-- SUPPLIED TEXT follows --

The immediate result of the news the Florida brought back was a small party established a British settlement on the Falklands, setting in place a three-way tussle over the islands with France and Spain.

Byron was then, according to his instructions, to make his way into the Pacific, track west, keeping as far south as possible to locate the Great South Land thought to lie somewhere between New Zealand and Patagonia. He was then to proceed to New Albion (Drake's name for California) where he would search for Juan de Fuca’s Strait, thought to be the Pacific outlet of the long-sought Northwest Passage across the top of North America. If the search was successful, the Passage would provide him with a way back to England. Alternatively, if the search was unsuccessful, he could return home across the Pacific via the East Indies and the Cape of Good Hope.

Even a cursory attempt to follow those directions was bound to be time-consuming, and there is already a hint of disinclination on Byron's part to take his time on his investigations. That is, in one way understandable. Scurvy tended to appear around the hundred day mark into a voyage, and the passage through the Straits of Magellan took two months. Heading west in search of the South Land would, almost inevitably, bring on the disease, so it probably made sense to make for a known destination where the crews could recover. 

Moreover, there was another consideration. Like everyone before him, the westerly winds Byron encountered once he made his way into the Pacific were always likely to push him too far to the north to seek his next instructed objective.

-- SUPPLIED TEXT concluded --
-- DATA follows --

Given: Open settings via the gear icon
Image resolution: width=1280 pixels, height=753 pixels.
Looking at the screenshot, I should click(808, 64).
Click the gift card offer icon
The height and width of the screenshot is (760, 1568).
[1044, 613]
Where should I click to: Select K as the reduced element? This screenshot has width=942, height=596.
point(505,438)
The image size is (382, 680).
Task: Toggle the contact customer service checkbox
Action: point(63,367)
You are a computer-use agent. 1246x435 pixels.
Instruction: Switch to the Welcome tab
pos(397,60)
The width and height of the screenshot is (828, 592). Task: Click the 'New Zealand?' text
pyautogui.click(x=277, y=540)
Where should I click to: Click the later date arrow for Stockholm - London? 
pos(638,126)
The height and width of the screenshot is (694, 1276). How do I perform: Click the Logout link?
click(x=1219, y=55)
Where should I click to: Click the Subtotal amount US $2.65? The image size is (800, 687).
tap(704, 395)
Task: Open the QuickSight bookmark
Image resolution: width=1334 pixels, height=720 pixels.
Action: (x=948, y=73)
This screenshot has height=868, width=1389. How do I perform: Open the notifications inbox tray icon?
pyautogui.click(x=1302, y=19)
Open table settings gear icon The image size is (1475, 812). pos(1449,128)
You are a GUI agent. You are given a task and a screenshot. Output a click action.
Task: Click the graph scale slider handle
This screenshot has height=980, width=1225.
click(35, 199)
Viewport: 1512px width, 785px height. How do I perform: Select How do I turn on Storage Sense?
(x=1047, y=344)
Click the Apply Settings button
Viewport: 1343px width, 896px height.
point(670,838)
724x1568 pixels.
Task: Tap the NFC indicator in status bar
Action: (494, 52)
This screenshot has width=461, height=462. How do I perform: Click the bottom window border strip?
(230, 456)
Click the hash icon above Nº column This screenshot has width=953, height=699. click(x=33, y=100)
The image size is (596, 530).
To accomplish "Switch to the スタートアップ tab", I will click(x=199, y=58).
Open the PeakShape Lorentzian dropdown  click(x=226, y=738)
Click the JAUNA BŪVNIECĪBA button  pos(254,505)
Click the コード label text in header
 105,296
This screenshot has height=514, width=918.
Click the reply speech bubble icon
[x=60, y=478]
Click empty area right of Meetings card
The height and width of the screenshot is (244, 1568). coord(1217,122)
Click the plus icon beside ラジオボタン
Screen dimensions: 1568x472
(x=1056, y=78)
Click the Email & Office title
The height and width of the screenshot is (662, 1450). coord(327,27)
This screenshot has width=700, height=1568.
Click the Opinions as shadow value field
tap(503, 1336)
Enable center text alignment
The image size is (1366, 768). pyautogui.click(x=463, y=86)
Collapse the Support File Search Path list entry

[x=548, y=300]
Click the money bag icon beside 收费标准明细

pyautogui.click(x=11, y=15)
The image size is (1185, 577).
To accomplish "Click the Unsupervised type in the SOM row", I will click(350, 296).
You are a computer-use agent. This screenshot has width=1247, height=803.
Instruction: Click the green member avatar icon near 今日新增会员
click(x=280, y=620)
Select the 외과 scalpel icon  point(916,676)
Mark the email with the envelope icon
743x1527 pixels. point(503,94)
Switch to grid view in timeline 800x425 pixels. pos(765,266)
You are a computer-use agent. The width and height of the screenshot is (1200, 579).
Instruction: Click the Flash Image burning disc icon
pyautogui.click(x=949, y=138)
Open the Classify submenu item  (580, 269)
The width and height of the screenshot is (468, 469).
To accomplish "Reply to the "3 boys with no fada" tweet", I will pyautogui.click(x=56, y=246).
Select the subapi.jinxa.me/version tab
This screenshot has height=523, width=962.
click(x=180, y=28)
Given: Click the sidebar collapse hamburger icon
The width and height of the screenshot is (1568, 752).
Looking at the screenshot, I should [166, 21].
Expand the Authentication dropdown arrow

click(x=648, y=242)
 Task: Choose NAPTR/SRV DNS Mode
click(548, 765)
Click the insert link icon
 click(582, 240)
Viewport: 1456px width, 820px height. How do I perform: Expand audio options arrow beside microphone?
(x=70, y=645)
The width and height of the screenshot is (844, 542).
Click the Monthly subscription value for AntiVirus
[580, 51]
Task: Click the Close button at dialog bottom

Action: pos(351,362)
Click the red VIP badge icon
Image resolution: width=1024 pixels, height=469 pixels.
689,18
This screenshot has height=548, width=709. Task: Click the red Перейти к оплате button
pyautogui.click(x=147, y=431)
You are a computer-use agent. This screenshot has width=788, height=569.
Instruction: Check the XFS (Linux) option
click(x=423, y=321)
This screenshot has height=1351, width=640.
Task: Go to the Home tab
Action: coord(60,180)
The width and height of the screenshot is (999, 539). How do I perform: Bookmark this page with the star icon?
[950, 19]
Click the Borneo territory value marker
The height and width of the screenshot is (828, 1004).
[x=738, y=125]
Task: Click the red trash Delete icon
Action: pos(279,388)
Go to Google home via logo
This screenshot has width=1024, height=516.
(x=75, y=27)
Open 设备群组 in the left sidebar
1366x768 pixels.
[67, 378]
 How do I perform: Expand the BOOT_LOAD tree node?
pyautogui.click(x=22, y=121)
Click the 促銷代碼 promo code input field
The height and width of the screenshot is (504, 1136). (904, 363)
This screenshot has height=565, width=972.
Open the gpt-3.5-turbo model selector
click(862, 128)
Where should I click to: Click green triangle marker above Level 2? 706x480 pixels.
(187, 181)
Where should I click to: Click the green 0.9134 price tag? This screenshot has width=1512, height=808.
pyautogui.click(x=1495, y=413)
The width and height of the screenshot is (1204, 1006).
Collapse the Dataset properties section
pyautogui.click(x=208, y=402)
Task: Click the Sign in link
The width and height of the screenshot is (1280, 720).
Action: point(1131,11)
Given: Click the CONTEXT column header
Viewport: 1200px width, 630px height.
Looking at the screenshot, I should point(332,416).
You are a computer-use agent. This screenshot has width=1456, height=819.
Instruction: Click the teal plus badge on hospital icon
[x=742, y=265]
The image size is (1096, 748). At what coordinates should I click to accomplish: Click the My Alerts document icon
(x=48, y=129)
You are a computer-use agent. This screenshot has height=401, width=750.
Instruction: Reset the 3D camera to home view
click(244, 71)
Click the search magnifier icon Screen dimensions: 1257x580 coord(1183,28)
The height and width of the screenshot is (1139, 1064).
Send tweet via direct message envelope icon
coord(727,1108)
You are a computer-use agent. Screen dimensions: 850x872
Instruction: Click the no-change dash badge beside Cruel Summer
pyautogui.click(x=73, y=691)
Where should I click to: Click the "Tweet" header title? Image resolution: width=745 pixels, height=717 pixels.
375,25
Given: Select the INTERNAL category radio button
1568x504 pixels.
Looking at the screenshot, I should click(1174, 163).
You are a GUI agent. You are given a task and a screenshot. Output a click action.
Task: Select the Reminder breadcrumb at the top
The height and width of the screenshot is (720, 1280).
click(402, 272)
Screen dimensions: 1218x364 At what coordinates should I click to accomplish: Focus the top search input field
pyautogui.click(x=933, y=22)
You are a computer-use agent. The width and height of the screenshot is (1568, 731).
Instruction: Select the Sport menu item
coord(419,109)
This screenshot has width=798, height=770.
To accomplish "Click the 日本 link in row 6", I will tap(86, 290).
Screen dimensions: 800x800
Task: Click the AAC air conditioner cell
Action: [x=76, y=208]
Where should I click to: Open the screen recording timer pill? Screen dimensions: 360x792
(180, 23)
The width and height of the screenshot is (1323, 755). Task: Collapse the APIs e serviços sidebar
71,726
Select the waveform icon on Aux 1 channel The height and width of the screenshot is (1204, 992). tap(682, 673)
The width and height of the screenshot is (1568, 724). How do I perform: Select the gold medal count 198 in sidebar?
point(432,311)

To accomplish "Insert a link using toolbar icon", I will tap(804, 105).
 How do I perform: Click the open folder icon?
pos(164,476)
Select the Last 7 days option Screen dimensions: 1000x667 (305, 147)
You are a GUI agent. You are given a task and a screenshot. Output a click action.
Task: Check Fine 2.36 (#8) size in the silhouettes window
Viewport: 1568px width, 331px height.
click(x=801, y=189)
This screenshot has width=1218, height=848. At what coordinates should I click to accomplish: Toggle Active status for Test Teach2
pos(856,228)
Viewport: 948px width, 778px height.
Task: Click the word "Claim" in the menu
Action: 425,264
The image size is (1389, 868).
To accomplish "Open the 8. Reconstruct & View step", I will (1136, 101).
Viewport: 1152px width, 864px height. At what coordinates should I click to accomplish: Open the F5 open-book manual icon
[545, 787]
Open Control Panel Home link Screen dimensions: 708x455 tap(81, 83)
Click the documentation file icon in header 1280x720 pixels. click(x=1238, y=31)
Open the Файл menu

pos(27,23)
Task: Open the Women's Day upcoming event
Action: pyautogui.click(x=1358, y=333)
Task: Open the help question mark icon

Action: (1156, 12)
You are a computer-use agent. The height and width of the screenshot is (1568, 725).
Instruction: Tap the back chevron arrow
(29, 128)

-- DATA concluded --

◆ WORK INSTRUCTION 1: According to the text on Byron's voyage, how long did the passage through the Straits of Magellan take?
◆ WORK INSTRUCTION 2: Print the part of the text on Byron's voyage starting at "The immediate result" and ending at "of Good Hope.".

◆ WRITTEN SOLUTION 1: Two months.

◆ WRITTEN SOLUTION 2:
The immediate result of the news the Florida brought back was a small party established a British settlement on the Falklands, setting in place a three-way tussle over the islands with France and Spain.

Byron was then, according to his instructions, to make his way into the Pacific, track west, keeping as far south as possible to locate the Great South Land thought to lie somewhere between New Zealand and Patagonia. He was then to proceed to New Albion (Drake's name for California) where he would search for Juan de Fuca’s Strait, thought to be the Pacific outlet of the long-sought Northwest Passage across the top of North America. If the search was successful, the Passage would provide him with a way back to England. Alternatively, if the search was unsuccessful, he could return home across the Pacific via the East Indies and the Cape of Good Hope.